**Task directions:** Copy the interview with Monika Dębska-Pastakia below word for word, from its headline to its final sentence.

(Text for analysis begins)

Little time left to be green

Small talk
Monika Dębska-Pastakia, who recently joined KPMG as head of real estate advisory, describes how she has been putting together a single real estate services team, how ready the real estate market is for the green revolution, the prospects for the various segments... and her love of ice-skating

Half a year ago you returned to working for one of the Big Four, this time KPMG. You were tasked with putting together a new team to provide comprehensive real estate advisory services. Was there no such team before?

Monika Dębska-Pastakia, partner associate, head of real estate advisory at KPMG in Poland: I’d say that its real estate services were dispersed across many of KPMG’s departments and so it was my job to bring them all together into one team, including valuations, transactions, M&A, market research, ESG and financing. I can say that we are now a good way down the road to completing our plan.

What was the biggest surprise for you when you were building the new team?

Probably green financing, which is now fundamental to sustainable development. There has been a lot of talk about this and many investors have been asking us about such instruments, but I can count on the fingers of one hand the banks that offer such a product. The challenges that the Polish real estate market faces in terms of sustainable development and retrofitting buildings are huge, including the energy classification of buildings and ESG reporting, which is due to come into effect this year.

(Text for analysis ends)
(Recorded data begins)

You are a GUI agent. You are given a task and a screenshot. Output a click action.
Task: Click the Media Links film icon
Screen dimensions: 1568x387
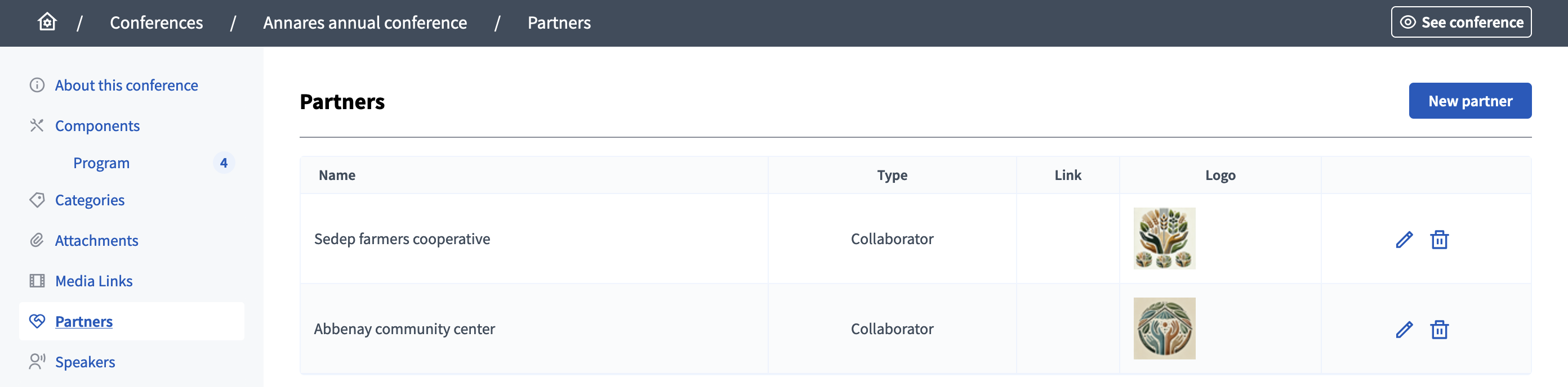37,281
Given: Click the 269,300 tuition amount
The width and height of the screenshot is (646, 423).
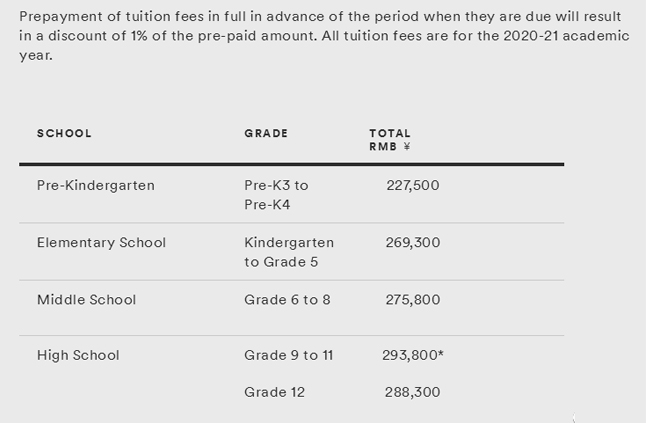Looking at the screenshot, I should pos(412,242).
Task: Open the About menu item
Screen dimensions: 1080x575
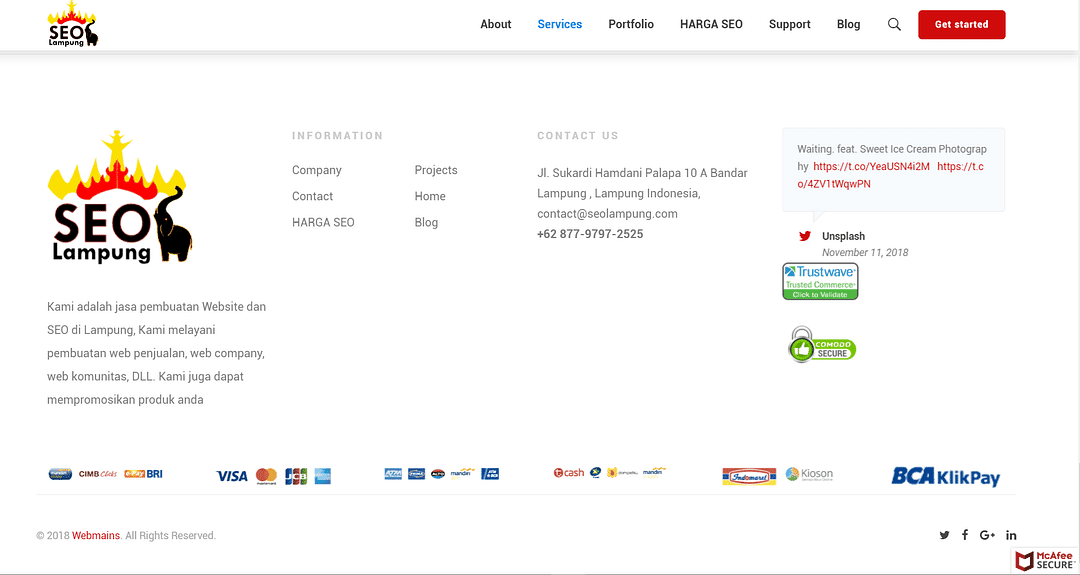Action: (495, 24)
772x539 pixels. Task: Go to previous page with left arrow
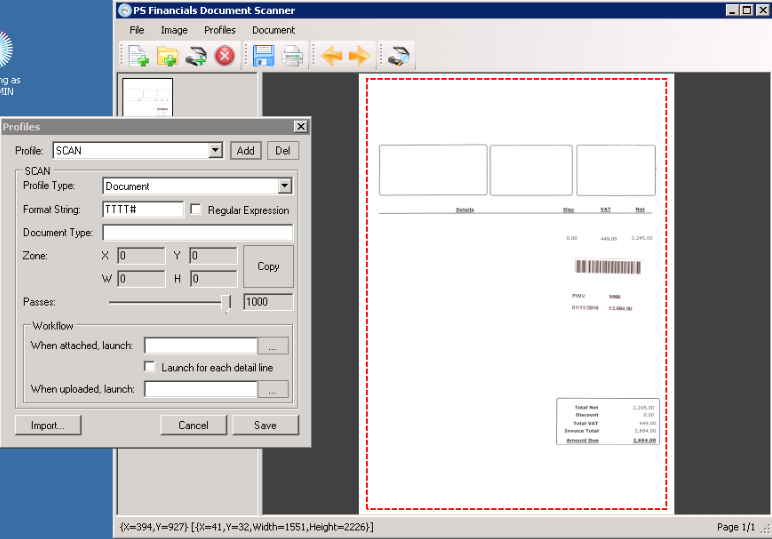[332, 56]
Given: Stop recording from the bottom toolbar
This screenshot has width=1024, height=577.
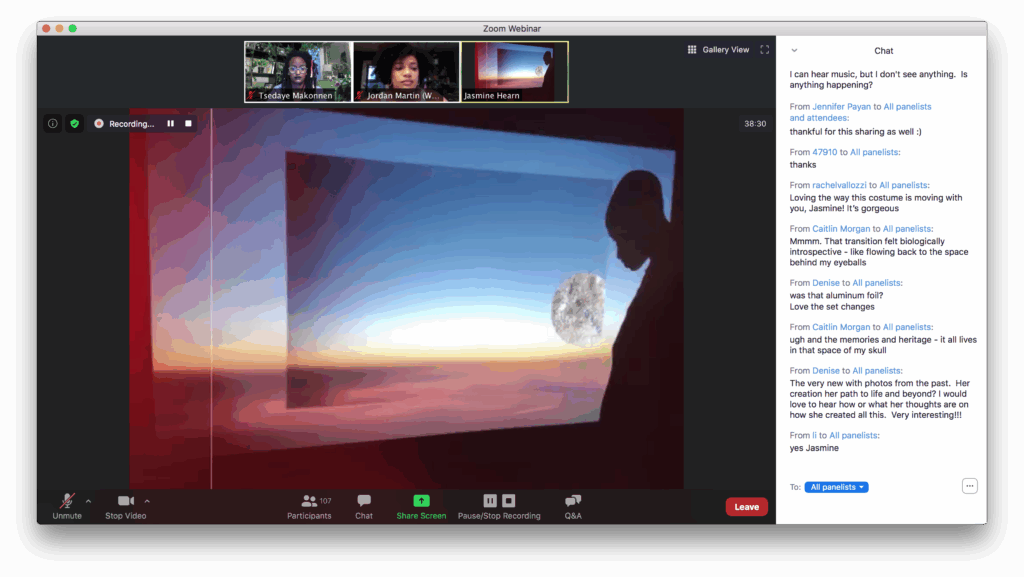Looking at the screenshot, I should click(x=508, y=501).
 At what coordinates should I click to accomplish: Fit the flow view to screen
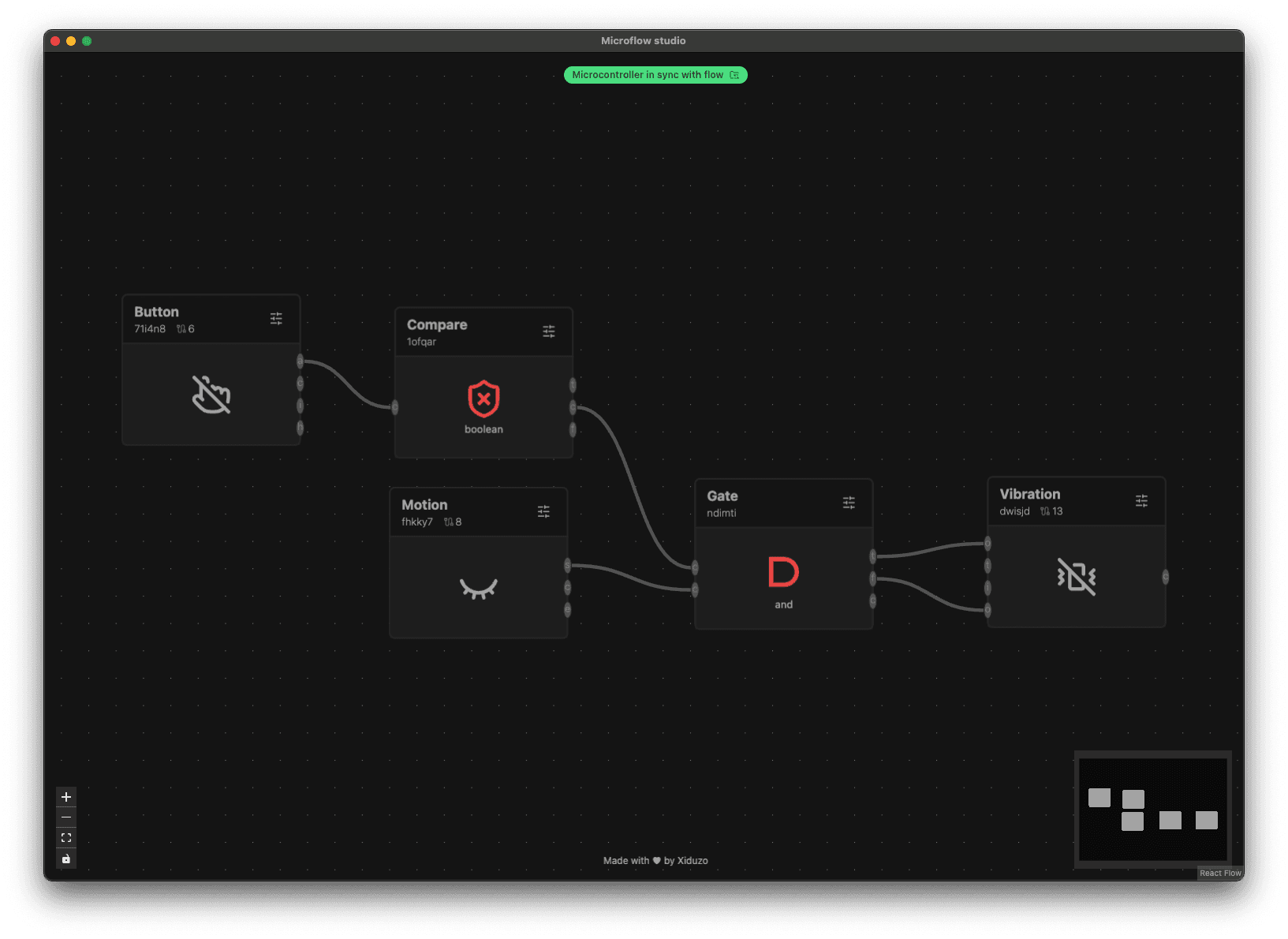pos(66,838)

(Recorded data ends)
(Recorded data begins)

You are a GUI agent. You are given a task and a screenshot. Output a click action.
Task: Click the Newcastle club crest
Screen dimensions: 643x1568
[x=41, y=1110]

(Recorded data ends)

**Answer to this exercise:**
Little time left to be green

Small talk
Monika Dębska-Pastakia, who recently joined KPMG as head of real estate advisory, describes how she has been putting together a single real estate services team, how ready the real estate market is for the green revolution, the prospects for the various segments... and her love of ice-skating

Half a year ago you returned to working for one of the Big Four, this time KPMG. You were tasked with putting together a new team to provide comprehensive real estate advisory services. Was there no such team before?

Monika Dębska-Pastakia, partner associate, head of real estate advisory at KPMG in Poland: I’d say that its real estate services were dispersed across many of KPMG’s departments and so it was my job to bring them all together into one team, including valuations, transactions, M&A, market research, ESG and financing. I can say that we are now a good way down the road to completing our plan.

What was the biggest surprise for you when you were building the new team?

Probably green financing, which is now fundamental to sustainable development. There has been a lot of talk about this and many investors have been asking us about such instruments, but I can count on the fingers of one hand the banks that offer such a product. The challenges that the Polish real estate market faces in terms of sustainable development and retrofitting buildings are huge, including the energy classification of buildings and ESG reporting, which is due to come into effect this year.